Return, from the data that follows, each line that holds the word "checkbox".

-------- MATERIAL FOR THIS EXERCISE

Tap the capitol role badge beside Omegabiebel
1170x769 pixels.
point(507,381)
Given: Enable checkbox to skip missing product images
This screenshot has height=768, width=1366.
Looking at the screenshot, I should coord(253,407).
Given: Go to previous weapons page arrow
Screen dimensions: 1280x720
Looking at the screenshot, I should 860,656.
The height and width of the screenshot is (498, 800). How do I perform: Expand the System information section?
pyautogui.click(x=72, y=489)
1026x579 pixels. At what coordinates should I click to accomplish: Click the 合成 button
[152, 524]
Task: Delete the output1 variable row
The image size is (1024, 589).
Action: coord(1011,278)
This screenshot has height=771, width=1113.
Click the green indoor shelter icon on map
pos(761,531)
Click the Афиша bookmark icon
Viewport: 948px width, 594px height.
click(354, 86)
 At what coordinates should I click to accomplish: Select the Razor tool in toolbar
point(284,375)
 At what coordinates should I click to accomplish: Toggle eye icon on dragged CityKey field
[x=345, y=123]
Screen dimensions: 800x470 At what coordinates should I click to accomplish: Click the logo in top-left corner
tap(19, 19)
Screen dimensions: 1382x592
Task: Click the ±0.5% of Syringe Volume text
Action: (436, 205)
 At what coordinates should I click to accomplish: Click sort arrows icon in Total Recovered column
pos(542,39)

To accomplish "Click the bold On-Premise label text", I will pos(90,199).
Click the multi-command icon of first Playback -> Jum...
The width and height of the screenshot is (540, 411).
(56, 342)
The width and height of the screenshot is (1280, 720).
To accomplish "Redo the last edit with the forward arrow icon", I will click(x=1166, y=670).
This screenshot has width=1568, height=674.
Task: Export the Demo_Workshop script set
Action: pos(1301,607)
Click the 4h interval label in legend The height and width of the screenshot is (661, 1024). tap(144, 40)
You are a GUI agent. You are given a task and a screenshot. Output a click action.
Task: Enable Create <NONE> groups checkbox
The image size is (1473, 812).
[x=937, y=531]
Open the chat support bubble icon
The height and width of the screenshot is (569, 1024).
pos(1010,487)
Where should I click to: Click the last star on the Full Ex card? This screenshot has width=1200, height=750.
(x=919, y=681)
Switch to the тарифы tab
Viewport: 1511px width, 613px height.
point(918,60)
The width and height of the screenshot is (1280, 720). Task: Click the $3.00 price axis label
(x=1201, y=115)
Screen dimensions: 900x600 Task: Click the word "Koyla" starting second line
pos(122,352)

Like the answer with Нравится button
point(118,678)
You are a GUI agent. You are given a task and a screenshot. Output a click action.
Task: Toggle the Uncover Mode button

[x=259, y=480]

----------------

• EXERCISE SOLUTION:
Given: Enable checkbox to skip missing product images
Task: Enable Create <NONE> groups checkbox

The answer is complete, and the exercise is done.